Posted by: Mark Szynaka
Amazon EC2, Amazon Web Services, cloud computing
I attended the NYC OpenStack Meetup this week, which focused on understanding what place Amazon EC2 APIs should hold for OpenStack design and implementation. It was billed as the third round of the AWS API debate, with the first two rounds held on the West Coast. And this event did not disappoint.
The audience seemed more focused on enterprise applicability versus a theoretical discussion of AWS APIs. I suppose this was because these enterprise clients and IT bosses want to know if they can make OpenStack work with some of the rogue AWS implementations their companies already own.
Randy Bias, founding CEO, CTO and co-founder of Cloudscaling, was quick to point out the OpenStack community uses an OpenStack version of the Amazon Web Services (AWS) Elastic Compute Cloud (EC2) API already.
Attendee concerns centered on whether developers could depend on AWS to keep the APIs intact, so that if an OpenStack private cloud developer were to make a call to the API, they’re sure it will work. IT pros know that how much you rely on each of the public cloud APIs affects the portability of clouds. So, it was encouraging to hear AWS APIs are not being deprecated and, therefore, are reliable for multi-cloud architectures for the foreseeable future.
Randy Bias, Nati Shalom, CTO and founder of GigaSpaces, and Alex Freedland, CFO of Mirantis, all provided a healthy divergence of how they see OpenStack evolving and what is needed to strengthen the industry.

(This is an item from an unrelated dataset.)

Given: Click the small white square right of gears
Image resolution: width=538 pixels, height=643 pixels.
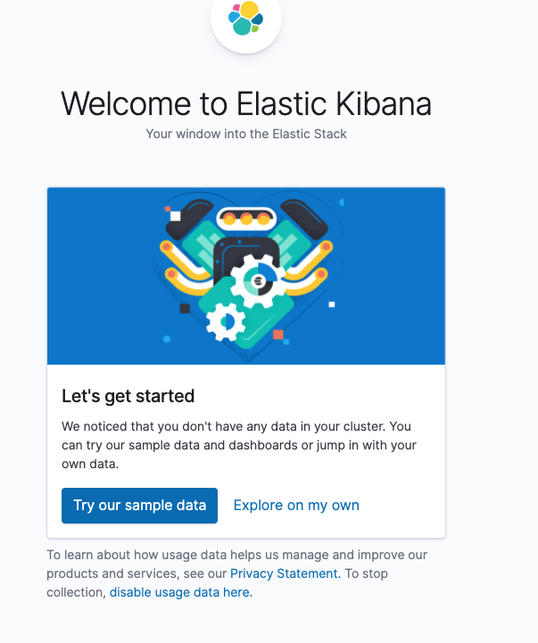Looking at the screenshot, I should (332, 304).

Freedland postulated that Moore’s Law applies to cloud computing; the acceleration of innovation and the financial impact to companies will drive cloud adoption, he added. Bias and Shalom took a more technology-focused, ‘If you build it, they will come’ view.
But all three speakers agreed there are two things driving the adoption of, or at least investigation into, the use of OpenStack in a private cloud: an IT manager’s desire to stay independent of any single cloud provider and the ability to interface any private cloud for resources they don’t want to build in-house.